John Travolta in "Gotti."

  • John Travolta's new mob biopic, "Gotti," was slaughtered by critics ahead of its opening this weekend.
  • The film brought in $1.67 million, 40% of which reportedly came from MoviePass, which acquired an equity stake in the film earlier this year.
  • "Gotti" currently has a 0% "rotten" rating on the reviews aggregator Rotten Tomatoes.

John Travolta's new mob movie, "Gotti," premiered this weekend to a poor box-office performance and universal critical panning, and MoviePass appears to be the only thing giving it a semblance of a pulse.

MoviePass invested in "Gotti" earlier this year through its MoviePass Ventures subsidary, which the company created to take equity stakes in movies. MoviePass accounted for 40% ($668,000) of the film's $1.67 million opening weekend, according to Deadline.

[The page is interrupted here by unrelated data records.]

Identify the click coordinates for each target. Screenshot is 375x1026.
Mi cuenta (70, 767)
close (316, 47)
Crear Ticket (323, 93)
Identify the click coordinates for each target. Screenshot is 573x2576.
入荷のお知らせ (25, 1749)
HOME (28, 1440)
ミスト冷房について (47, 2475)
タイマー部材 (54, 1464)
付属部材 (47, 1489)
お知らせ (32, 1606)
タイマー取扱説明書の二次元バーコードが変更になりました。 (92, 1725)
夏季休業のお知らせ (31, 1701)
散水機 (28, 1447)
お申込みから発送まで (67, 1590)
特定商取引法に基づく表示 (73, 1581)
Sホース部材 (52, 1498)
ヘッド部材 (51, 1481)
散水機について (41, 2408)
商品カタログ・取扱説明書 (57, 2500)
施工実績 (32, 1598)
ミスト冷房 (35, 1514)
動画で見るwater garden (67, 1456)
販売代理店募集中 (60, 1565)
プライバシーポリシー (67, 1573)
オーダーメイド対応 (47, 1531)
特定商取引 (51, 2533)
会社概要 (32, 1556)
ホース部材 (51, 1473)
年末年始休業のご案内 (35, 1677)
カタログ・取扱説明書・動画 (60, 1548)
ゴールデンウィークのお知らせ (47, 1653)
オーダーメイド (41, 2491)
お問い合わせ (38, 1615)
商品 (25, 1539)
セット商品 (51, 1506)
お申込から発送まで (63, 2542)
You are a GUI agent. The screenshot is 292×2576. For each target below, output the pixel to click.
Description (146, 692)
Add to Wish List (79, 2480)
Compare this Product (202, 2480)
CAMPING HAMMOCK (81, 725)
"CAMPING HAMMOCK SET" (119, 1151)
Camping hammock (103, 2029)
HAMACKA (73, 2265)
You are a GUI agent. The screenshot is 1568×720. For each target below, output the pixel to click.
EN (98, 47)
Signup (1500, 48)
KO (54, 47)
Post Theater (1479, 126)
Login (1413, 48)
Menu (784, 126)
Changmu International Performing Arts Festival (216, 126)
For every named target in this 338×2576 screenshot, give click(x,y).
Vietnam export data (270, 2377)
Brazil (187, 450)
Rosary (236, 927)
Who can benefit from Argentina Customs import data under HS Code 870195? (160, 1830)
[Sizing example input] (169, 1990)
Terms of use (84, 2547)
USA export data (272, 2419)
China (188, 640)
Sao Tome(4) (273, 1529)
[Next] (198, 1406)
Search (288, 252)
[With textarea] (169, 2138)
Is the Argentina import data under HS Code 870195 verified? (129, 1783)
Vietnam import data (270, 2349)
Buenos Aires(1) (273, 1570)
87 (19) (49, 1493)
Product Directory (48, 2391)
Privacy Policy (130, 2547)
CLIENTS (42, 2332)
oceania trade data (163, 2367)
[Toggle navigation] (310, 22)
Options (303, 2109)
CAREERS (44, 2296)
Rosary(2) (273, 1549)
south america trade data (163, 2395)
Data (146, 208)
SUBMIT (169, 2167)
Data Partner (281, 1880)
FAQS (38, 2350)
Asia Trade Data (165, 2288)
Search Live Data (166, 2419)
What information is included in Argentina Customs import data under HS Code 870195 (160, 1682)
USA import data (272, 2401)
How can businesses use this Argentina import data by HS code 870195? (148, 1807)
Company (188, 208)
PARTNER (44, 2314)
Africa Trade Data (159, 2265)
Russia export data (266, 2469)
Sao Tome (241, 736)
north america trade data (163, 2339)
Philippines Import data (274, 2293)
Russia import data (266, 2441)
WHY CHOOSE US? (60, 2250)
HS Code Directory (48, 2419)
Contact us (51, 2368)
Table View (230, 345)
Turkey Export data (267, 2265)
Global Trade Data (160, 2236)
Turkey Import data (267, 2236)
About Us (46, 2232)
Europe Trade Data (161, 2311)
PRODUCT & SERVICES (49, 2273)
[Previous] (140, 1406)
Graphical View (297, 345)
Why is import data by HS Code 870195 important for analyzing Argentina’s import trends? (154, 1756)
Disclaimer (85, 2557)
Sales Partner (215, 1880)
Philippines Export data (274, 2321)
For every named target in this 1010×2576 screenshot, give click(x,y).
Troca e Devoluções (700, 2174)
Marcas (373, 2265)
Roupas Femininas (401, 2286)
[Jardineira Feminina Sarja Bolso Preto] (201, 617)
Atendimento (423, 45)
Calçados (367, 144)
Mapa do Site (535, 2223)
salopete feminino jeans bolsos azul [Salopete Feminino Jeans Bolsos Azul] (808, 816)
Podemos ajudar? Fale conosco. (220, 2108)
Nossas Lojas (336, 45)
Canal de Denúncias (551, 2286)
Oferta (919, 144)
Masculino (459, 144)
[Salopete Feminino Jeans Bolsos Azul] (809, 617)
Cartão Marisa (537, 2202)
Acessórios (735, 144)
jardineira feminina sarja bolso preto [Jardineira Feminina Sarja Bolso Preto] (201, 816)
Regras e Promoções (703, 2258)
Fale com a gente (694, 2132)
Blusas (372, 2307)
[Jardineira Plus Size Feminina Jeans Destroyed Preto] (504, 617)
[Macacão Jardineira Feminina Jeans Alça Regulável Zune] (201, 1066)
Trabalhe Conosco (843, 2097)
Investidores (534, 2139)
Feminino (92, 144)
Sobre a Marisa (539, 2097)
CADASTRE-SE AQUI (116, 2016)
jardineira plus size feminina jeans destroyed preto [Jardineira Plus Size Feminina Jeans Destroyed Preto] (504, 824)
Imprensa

MoviePass acquired a stake in "Gotti" in April, making it the second movie it invested in through MoviePass Ventures. The company first acquired a stake in the heist movie "American Animals," which debuted in a limited opening to critical acclaim. "American Animals" currently stands at a box office haul of $760,545, according to Box Office Mojo.

"'Gotti' is precisely the type of film we established MoviePass Ventures to support," MoviePass CEO Mitch Lowe said of the Travolta film in a statement in April. "We are helping boost traffic to these theaters for people to see these great films."

"Gotti" undoubtedly suffered from going into its opening weekend with a 0% "rotten" rating on the reviews aggregator Rotten Tomatoes.

Many critics did not hold back in their reviews.

"I'd rather wake up next to a severed horse head than ever watch 'Gotti' again," New York Post critic Johnny Oleksinski wrote in a review.

"That the long-gestating crime drama Gotti is a dismal mess comes as no surprise. What does shock is just how multifaceted a dismal mess it is," wrote Glenn Kenney for The New York Times.

Meanwhile, MoviePass hit three million subscribers last week, which prompted Ted Farnsworth, the head of its parent company, Helios and Matheson Analytics, to claim that the company could break even at five million subscribers.

But it's unclear how MoviePass could accomplish this given that it currently loses money on every additional subscriber, has been burning cash at a rate of over $20 million per month, and invests in movies that aren't exactly piling up money.